Ageism is most often discussed in the context of older adults. However, younger people also experience discrimination based on their age. Four years ago Per Capita published a report with the title, What’s age got to do with it? It challenged the stereotypical statements about older workers. Although these were meant to be positive statements, they were reinforcing stereotyping. Stereotypes gain currency in society and the result is discrimination.
The Australian Human Rights Commission has re-used the title for their latest report, What’s age got to do with it? A snapshot of ageism across the Australian lifespan.The research for the report sought Australian thoughts about age and ageism.

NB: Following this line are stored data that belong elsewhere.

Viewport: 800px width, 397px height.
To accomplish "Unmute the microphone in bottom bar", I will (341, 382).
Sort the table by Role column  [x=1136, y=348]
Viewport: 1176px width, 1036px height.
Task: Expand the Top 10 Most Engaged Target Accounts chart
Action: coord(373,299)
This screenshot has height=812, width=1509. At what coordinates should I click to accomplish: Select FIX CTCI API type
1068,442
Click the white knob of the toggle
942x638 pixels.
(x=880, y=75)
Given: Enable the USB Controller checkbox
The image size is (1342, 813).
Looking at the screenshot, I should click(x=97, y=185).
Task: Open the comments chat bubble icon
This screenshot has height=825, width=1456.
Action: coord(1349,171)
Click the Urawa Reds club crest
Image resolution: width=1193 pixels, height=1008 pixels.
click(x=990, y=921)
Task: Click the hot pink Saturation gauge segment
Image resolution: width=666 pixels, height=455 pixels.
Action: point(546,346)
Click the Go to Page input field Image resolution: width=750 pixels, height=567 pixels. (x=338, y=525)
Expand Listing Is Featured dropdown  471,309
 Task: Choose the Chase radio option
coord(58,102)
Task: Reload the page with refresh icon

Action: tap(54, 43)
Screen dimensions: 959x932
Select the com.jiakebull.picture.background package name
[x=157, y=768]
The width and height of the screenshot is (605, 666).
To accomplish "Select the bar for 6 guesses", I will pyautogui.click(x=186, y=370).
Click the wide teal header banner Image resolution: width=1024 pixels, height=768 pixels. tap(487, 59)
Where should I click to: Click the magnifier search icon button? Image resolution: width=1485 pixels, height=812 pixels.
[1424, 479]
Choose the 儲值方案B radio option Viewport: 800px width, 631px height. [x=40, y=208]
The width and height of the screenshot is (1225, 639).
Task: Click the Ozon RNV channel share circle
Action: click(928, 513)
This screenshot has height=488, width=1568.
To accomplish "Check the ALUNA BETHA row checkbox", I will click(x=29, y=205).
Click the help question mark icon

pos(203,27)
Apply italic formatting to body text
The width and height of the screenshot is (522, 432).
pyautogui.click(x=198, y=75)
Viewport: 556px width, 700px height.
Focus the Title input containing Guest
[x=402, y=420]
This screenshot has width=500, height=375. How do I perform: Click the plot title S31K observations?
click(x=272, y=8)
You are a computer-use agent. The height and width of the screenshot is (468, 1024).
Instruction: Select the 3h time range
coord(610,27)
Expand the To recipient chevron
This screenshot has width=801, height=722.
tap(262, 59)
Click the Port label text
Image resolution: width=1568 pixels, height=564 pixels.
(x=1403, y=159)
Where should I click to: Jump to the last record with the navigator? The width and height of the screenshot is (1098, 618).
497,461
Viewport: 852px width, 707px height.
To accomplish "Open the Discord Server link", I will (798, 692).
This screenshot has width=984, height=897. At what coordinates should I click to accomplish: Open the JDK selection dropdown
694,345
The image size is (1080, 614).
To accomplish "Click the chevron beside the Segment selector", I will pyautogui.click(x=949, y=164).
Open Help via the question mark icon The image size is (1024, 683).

The research focused on attitudes about age rather than behaviours. It involved an online survey of 2440 Australians and 11 focus groups. Ninety per cent of respondents agreed that ageism exists. However, some respondents weren’t clear what ageism is.
Making jokes about age was seen as more acceptable than making jokes about race or gender. Many thought the media played a significant role in producing stereotypical portrayals of all age groups. Stereotypes are strongly held by each group and accepted as fact. The report explores this.
Ageism impacts our human rights. We all have a right to health, education, housing and employment. We have the right to basic freedoms and to make choices. Consciously or subconsciously those in power can infringe these rights based on what they believe to be true .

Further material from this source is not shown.